TRECHO CITADO:

Ao declarar que “a situação tem um caráter verdadeiramente revolucionário”, Mollet não teve que sacar qualquer conclusão difícil em termos de sua própria ação. A ala direita de seu Partido Socialista foi desacreditada e sua influência minguou consideravelmente. Mas Mollet, com sua longa experiência da política francesa, como todos os observadores sérios, não falhou em registrar o que estava se desdobrando ante seus olhos. Apenas os míopes políticos que lideravam o Partido Comunista Francês ainda pretendiam que não era uma revolução que viam ante eles.
A economia francesa freou e parou. Alguns trabalhadores em uma ou duas fábricas experimentaram recomeçar a produção sob seu controle, mas geralmente havia um reino de paz por toda a indústria e na sociedade como um todo. A Bolsa de Valores e o Banco da França estiveram fora de ação por algum tempo. Servidores públicos criaram um comitê para supervisionar os altos funcionários e o ministério das finanças. Mas nos últimos dias de maio pouco estava acontecendo também nesta frente. The Economist comentou que “no extravagante tumulto há um silêncio dos detentores do poder” e “As organizações patronais estão quietas, como seus membros”!

PERGUNTAS:
**1)** Cite textualmente a parte do trecho sobre a situação revolucionária na França que vai de "Ao declarar que" até "viam ante eles.", inclusive.
**2)** Escreva a continuação do trecho sobre a paralisação da França, começando logo após a última frase apresentada.

DADOS DO EXERCÍCIO:

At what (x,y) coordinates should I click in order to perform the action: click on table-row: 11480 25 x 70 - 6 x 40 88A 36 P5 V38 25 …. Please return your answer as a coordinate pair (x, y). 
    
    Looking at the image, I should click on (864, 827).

* * *

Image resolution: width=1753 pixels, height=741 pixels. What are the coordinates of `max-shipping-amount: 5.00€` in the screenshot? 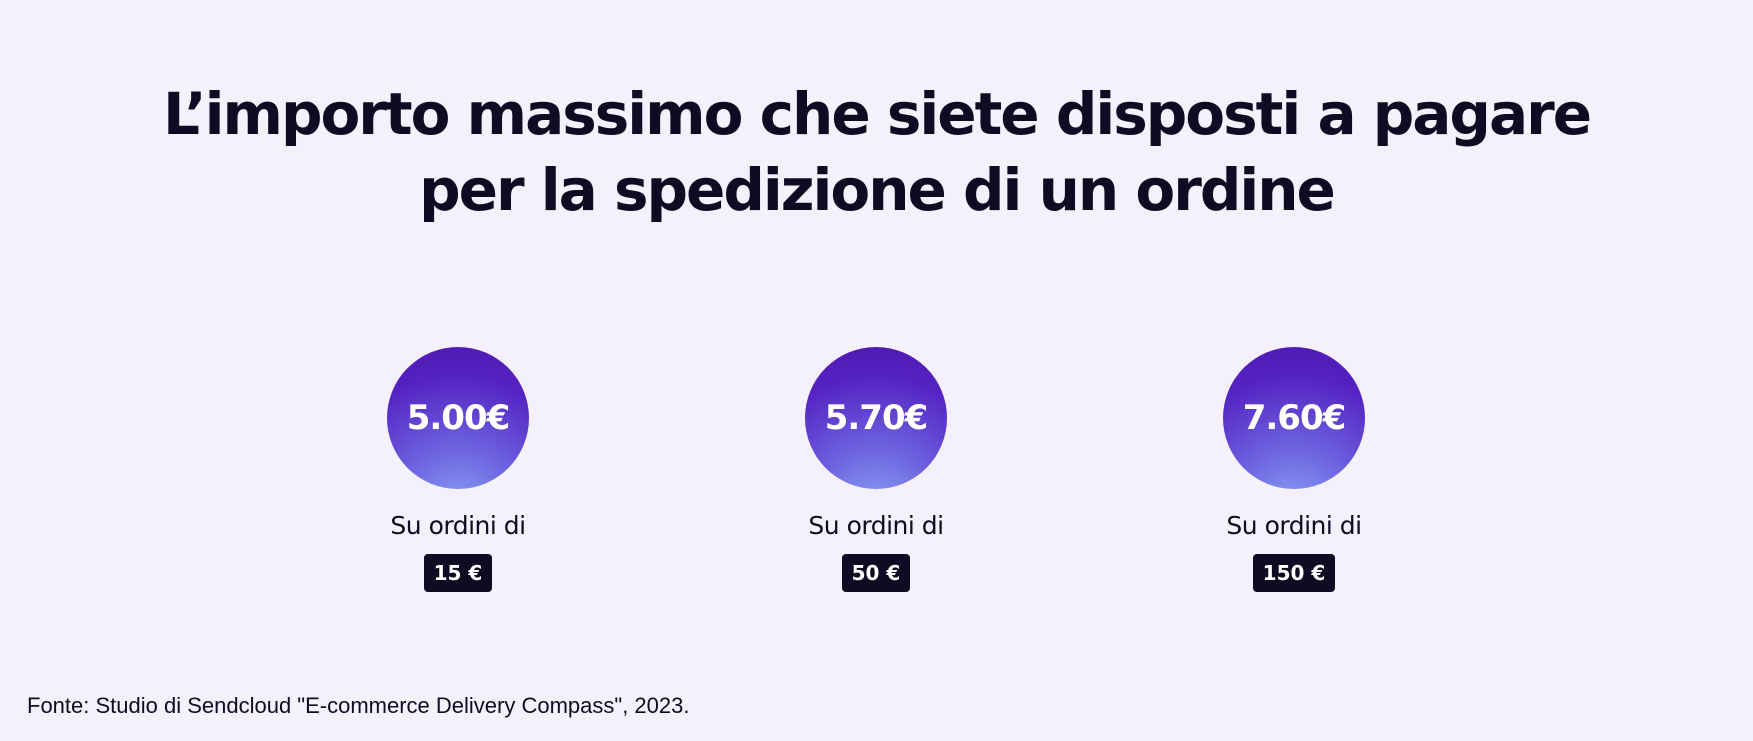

RESPOSTAS:
**1)**
Ao declarar que “a situação tem um caráter verdadeiramente revolucionário”, Mollet não teve que sacar qualquer conclusão difícil em termos de sua própria ação. A ala direita de seu Partido Socialista foi desacreditada e sua influência minguou consideravelmente. Mas Mollet, com sua longa experiência da política francesa, como todos os observadores sérios, não falhou em registrar o que estava se desdobrando ante seus olhos. Apenas os míopes políticos que lideravam o Partido Comunista Francês ainda pretendiam que não era uma revolução que viam ante eles.

**2)**
Em 29 de maio , todos os batalhões pesados da classe trabalhadora se declararam contra quaisquer acordos – os mineiros do Norte, os operários da Renault, da Citroën, da industria aérea, da fábrica de caminhões da Berliet, trabalhadores da Rhodiaceta fibres, os trabalhadores dos aeroportos de Orly e Le Bourget. Isto apensar do fato que muitas ofertas foram ainda maiores do que as acordadas na Rue de Grenelle. Na Bretanha, novas greves de pequenas empresas estalaram. Caen é bloqueada pelos estudantes e trabalhadores. Concessões massivas foram oferecidas para salvar o capitalismo; agora até estas medidas desesperadas pareciam ter falhado. O Evening Standard comentou que “a greve geral, longe de mostrar sinais de esgotamento, está assumindo mais e mais um caráter insurrecional e abertamente político. Centenas de comitês de ação nas fábricas ocupadas estão exigindo um “governo do povo”.
Na manhã de 29 de maio, uma reunião do Gabinete deveria ocorrer. Ela nunca ocorreu! De Gaulle, a encarnação do próprio estado, tinha feito as malas. Ele comentou ao novo embaixador americano, Sargent Shriver, naquela manhã: ‘Quanto ao futuro, sr. Embaixador, ele depende não de nós, depende de Deus!” Prontamente, ele deixou Paris de helicóptero. Dizem que antes de ir embora ele entregou a um alto servidor público a chave para um cofre no qual estava seu testamento político. Ele não apareceu em sua casa de campo, Colombey, e parecia literalmente ter desaparecido da face da terra. Nas poucas horas subseqüentes, teve que calcular se poderia depender que os líderes das organizações operárias não seriam forçados a desafiar o poder. Ele poderia reunir as forças necessárias para derrotá-los?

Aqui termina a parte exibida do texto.